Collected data
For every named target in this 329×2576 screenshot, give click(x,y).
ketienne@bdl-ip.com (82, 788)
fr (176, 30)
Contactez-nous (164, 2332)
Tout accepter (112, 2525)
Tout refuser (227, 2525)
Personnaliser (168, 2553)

EXERCISE INSTRUCTIONS
From the line with "Contactez-nous (164, 2332)" through the final line of the records, return each line exactly. Leave out the rest.

RESPONSE
Contactez-nous (164, 2332)
Tout accepter (112, 2525)
Tout refuser (227, 2525)
Personnaliser (168, 2553)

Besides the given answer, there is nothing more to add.